Every entry below should be reproduced exactly; no picture is to be included.
:: GIVEN DATA
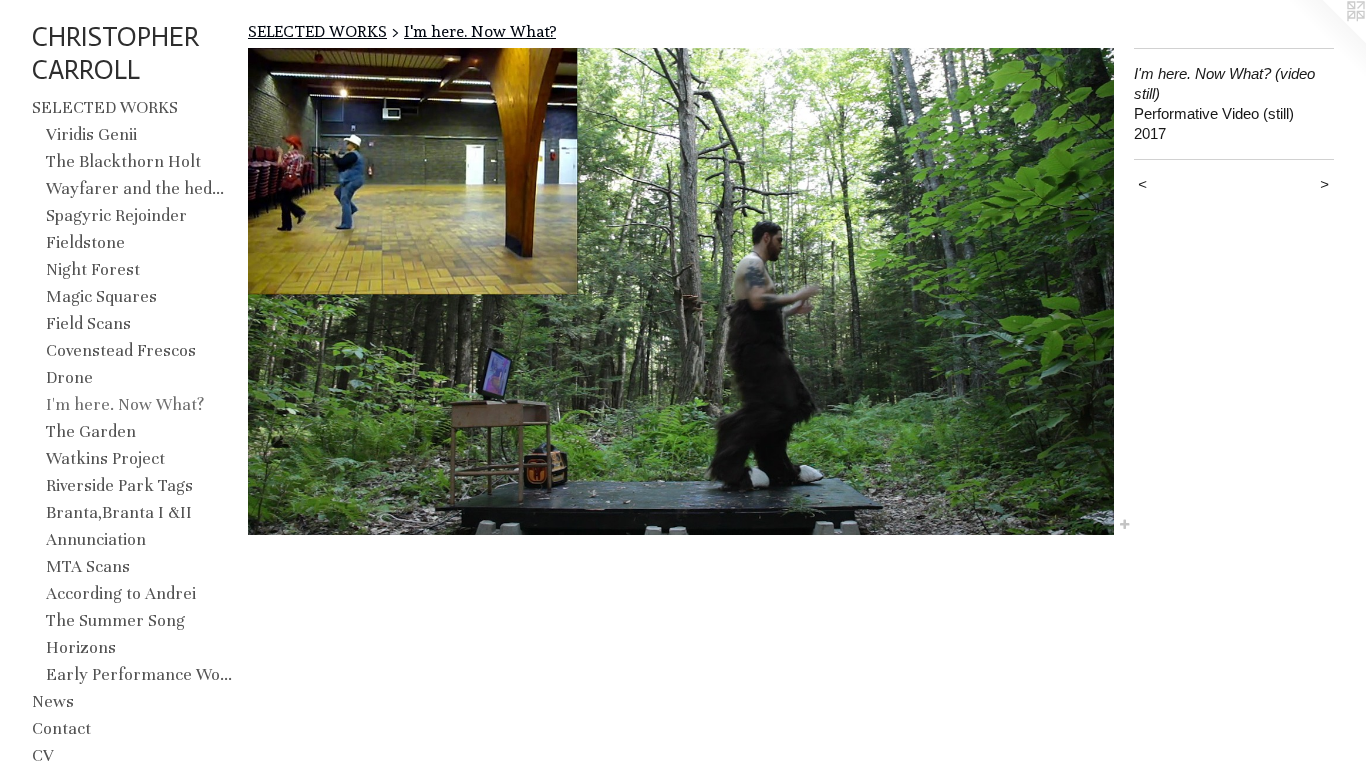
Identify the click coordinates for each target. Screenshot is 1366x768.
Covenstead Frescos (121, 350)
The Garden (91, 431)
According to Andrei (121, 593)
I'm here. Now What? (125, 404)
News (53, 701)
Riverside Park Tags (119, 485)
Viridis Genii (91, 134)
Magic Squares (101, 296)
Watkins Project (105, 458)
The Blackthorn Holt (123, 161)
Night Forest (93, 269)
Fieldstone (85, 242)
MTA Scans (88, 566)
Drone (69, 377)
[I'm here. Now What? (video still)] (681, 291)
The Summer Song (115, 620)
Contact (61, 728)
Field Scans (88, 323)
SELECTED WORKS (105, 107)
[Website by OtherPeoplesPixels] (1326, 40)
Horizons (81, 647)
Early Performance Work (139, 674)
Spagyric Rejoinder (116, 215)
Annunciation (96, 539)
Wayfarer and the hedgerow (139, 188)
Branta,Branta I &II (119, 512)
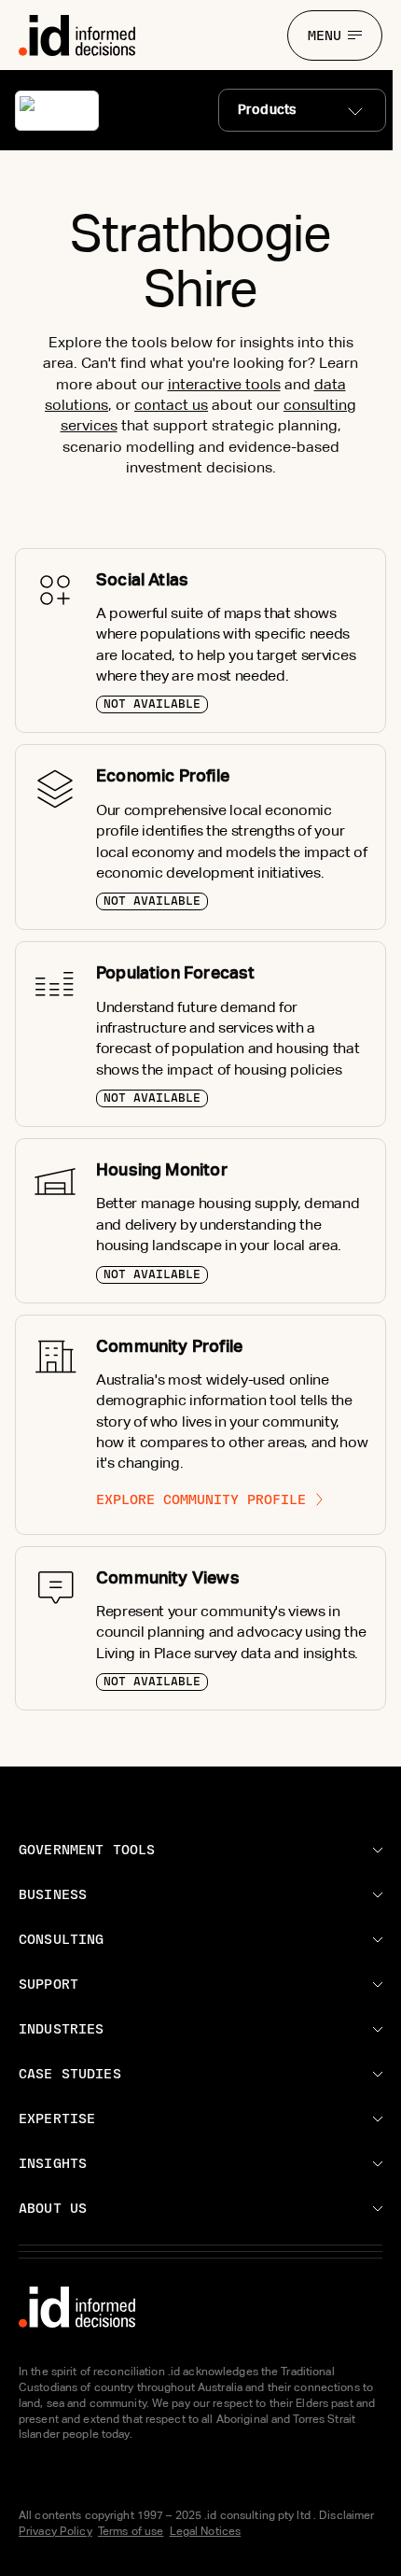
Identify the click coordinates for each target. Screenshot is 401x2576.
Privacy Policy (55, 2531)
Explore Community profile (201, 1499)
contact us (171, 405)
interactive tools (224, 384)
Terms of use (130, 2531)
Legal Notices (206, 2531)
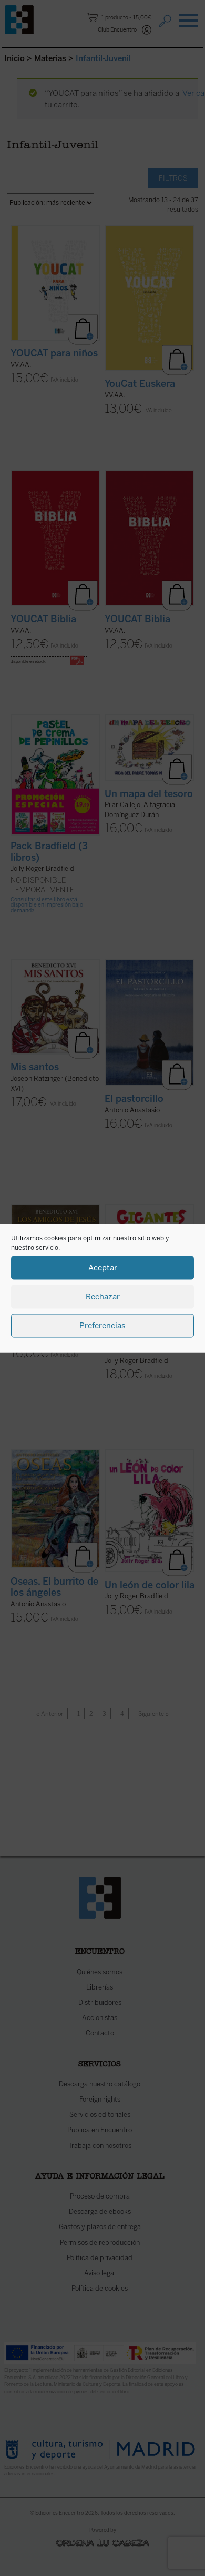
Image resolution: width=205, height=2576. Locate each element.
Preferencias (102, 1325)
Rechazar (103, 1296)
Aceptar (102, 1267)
::::
### [OUTPUT FOR THIS TASK]
Identify the click coordinates for each target. Screenshot is 1366x768.
Covenstead Frescos (121, 350)
The Garden (91, 431)
According to Andrei (121, 593)
I'm here. Now What? (125, 404)
News (53, 701)
Riverside Park Tags (119, 485)
Viridis Genii (91, 134)
Magic Squares (101, 296)
Watkins Project (105, 458)
The Blackthorn Holt (123, 161)
Night Forest (93, 269)
Fieldstone (85, 242)
MTA Scans (88, 566)
Drone (69, 377)
[I'm here. Now What? (video still)] (681, 291)
The Summer Song (115, 620)
Contact (61, 728)
Field Scans (88, 323)
SELECTED WORKS (105, 107)
[Website by OtherPeoplesPixels] (1326, 40)
Horizons (81, 647)
Early Performance Work (139, 674)
Spagyric Rejoinder (116, 215)
Annunciation (96, 539)
Wayfarer and the hedgerow (139, 188)
Branta,Branta I &II (119, 512)
Identify the click coordinates for each target. Screenshot is 401x2576.
Privacy Policy (55, 2531)
Explore Community profile (201, 1499)
contact us (171, 405)
interactive tools (224, 384)
Terms of use (130, 2531)
Legal Notices (206, 2531)
Image resolution: width=205, height=2576. Locate each element.
Preferencias (102, 1325)
Rechazar (103, 1296)
Aceptar (102, 1267)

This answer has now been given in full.